## PROBLEM STATEMENT:
If a line in the entries below includes "computer", show that line.

[Opening SOURCE DATA section]

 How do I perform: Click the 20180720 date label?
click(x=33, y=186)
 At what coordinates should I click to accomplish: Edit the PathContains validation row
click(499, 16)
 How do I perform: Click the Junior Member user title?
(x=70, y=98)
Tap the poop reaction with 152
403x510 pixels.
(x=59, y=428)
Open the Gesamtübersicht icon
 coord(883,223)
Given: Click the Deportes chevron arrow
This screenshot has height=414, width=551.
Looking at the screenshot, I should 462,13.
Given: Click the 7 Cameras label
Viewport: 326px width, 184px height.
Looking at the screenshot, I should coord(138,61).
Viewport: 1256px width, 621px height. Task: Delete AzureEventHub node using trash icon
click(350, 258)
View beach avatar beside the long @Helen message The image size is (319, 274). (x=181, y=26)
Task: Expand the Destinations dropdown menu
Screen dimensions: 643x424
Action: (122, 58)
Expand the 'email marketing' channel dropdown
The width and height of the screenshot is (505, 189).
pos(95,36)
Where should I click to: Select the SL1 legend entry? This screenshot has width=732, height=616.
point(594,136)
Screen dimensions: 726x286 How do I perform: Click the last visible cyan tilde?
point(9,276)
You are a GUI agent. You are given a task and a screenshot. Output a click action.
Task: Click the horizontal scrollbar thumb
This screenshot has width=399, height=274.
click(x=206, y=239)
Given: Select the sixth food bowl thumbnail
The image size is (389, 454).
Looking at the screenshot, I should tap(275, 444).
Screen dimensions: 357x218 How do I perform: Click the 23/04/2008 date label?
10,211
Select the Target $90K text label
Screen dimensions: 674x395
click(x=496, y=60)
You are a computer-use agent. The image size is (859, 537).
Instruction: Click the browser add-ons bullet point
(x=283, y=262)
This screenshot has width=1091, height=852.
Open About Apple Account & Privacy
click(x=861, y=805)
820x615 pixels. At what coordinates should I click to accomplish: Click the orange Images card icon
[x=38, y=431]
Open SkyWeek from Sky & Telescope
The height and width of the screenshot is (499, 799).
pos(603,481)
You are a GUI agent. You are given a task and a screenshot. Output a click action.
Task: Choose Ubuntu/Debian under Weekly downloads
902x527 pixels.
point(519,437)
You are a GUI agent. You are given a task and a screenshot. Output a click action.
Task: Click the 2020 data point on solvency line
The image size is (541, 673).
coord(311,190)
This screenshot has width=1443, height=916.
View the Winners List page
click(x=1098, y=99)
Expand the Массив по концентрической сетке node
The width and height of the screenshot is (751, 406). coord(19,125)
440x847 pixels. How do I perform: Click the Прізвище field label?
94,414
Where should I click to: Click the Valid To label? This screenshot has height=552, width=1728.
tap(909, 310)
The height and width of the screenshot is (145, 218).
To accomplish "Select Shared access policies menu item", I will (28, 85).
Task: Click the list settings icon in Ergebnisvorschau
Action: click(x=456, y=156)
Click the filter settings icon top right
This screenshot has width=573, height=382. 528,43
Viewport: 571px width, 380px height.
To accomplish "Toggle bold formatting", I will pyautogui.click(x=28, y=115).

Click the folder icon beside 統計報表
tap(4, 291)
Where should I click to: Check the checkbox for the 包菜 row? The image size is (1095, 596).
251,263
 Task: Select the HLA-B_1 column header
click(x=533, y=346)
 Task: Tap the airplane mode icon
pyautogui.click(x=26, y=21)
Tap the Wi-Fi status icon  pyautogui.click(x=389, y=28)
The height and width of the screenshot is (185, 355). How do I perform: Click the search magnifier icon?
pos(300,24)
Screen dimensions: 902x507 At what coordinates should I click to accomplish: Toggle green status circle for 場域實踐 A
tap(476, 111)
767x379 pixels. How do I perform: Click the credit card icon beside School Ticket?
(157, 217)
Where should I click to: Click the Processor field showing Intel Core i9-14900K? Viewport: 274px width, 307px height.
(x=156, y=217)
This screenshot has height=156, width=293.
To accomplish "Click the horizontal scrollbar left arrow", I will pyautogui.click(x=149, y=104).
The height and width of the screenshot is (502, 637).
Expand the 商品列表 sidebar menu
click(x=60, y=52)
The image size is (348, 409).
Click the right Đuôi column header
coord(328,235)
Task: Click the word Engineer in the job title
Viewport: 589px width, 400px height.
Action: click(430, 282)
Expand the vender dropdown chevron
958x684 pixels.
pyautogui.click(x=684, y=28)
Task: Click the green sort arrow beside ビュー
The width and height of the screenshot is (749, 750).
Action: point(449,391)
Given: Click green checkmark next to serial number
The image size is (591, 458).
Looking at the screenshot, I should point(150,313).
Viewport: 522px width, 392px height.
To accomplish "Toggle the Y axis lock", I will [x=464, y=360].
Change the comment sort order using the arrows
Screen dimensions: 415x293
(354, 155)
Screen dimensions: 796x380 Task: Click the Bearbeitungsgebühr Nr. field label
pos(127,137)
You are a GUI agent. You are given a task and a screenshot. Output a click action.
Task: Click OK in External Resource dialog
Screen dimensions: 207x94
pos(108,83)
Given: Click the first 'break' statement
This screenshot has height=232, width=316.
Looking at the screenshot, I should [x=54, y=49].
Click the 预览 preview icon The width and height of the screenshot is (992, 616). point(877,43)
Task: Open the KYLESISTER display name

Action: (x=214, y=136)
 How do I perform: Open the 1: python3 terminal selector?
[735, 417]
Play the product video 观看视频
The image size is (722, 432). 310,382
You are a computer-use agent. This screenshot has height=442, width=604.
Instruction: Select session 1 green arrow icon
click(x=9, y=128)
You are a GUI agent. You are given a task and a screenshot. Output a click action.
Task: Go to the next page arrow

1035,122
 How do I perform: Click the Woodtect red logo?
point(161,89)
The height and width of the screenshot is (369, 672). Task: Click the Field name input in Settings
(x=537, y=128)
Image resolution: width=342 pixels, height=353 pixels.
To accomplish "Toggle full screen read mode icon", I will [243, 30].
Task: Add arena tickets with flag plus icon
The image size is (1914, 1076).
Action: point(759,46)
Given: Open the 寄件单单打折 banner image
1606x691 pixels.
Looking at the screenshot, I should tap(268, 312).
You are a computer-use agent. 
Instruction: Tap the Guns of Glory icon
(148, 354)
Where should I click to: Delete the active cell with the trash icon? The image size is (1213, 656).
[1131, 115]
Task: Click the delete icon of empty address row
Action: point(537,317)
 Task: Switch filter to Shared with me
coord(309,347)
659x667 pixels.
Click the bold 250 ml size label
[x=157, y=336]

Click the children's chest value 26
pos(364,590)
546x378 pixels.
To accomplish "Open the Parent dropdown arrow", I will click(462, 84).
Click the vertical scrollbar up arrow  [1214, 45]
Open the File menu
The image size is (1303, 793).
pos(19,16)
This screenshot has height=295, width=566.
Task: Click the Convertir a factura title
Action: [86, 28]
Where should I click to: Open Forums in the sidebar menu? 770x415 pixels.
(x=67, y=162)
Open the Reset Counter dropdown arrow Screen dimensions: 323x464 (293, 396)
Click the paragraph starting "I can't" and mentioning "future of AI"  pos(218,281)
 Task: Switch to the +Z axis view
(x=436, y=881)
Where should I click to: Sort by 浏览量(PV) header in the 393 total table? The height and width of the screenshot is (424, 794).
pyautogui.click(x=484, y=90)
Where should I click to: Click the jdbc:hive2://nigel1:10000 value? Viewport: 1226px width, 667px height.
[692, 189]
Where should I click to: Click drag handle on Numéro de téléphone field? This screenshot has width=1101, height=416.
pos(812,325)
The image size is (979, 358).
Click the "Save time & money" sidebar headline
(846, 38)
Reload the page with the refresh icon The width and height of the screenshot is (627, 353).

[Closing SOURCE DATA section]

## SOLUTION TO THIS EXERCISE:
You are a computer-use agent. The image size is (859, 537).
You are a computer-use agent. This screenshot has height=442, width=604.
You are a computer-use agent. 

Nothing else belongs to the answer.